Reshaping, Transforming and Cleaning Datasets

It is frequently necessary to perform operations on the structure or contents of datasets prior to creating a predictive model.

For example, it may be necessary to reshape some of the datasets prior to merging them in a single table, or transform attributes to more manageable data types, or clean up the dataset by removing outliers or attributes that could cause confusion in the final model. 

Task

Description

Corresponding page

Reshaping Tasks

Reshape To Long

Transforms key attributes in a dataset into new columns.

This operation is necessary when a table contains more than one key.

Reshaping Datasets to Long Format

Reshape To Wide

Transforms key attributes in a dataset into new rows. 

This operation is necessary when a table contains more than one key.

Reshaping Datasets to Wide Format

Transpose

Converts rows into columns and vice versa.

Transposing Data

Transforming Tasks

Discretize

Transforms continuous attributes into a finite set of intervals

Discretizing Data

Moving Window

Defines temporal windows of data of a specific size and shape.
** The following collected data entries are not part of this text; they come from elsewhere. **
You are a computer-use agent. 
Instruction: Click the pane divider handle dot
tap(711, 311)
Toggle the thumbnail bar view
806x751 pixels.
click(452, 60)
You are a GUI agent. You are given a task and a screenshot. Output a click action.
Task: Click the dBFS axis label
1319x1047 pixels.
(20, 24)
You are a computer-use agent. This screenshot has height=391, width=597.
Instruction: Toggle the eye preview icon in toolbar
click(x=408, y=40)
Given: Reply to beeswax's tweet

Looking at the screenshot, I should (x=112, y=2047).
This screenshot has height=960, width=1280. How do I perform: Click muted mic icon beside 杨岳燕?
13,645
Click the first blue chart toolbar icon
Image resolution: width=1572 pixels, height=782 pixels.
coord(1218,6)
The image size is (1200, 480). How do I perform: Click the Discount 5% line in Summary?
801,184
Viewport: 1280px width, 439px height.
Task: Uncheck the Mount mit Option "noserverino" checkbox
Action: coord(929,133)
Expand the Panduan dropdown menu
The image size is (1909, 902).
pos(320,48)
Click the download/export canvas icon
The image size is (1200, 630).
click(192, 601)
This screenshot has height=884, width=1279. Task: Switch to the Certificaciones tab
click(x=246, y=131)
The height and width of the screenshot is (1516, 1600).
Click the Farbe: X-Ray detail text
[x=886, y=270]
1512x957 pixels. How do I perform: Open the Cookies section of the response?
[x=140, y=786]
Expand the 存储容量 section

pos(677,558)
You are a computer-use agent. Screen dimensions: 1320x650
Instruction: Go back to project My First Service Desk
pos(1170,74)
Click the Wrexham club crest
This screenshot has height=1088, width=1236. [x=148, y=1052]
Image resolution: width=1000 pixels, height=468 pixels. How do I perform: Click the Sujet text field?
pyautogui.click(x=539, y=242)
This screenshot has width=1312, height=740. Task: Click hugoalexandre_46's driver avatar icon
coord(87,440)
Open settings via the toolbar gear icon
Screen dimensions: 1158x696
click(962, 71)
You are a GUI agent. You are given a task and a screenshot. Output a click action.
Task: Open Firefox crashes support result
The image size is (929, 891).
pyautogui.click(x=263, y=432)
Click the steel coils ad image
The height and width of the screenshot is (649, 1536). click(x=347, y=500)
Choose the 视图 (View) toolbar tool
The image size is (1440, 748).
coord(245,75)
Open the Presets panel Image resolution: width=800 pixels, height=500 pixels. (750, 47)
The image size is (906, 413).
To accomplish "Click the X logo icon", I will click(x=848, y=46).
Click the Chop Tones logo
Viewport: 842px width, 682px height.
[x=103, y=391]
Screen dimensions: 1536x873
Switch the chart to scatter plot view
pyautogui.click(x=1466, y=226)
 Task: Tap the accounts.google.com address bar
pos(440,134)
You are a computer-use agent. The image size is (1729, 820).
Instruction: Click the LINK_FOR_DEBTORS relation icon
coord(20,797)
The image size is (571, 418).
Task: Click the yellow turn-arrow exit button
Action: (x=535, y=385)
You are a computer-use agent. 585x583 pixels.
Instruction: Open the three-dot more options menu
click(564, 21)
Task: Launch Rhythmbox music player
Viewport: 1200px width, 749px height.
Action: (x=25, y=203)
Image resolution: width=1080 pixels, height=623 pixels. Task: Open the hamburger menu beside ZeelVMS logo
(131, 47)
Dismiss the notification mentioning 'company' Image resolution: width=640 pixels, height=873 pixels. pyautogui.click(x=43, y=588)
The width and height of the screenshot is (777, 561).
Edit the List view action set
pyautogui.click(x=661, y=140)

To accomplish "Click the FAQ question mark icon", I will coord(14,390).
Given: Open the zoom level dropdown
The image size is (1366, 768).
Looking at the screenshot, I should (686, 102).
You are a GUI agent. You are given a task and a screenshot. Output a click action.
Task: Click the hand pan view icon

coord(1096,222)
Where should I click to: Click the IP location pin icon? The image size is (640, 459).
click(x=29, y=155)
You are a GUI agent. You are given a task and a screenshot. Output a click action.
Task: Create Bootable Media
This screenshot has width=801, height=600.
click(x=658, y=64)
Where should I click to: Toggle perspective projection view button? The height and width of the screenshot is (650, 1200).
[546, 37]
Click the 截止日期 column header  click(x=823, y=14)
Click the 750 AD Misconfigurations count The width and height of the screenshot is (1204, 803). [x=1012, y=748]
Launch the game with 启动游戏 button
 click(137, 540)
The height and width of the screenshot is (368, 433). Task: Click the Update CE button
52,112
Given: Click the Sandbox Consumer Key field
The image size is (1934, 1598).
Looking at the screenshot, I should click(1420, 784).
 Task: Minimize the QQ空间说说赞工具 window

Performing Moving Windows Statistics on Data

Cleaning Tasks

Fill/Clean

Removes attributes which could create confusion in the resulting predictive model.

Cleaning Datasets

 

Outliers

It is also important to correctly identify and manage outliers, which are anomalous data samples. which can have a negative impact on predictive models if not handled correctly. 

This is not limited to a single task. For details see Identifying and Managing Outliers.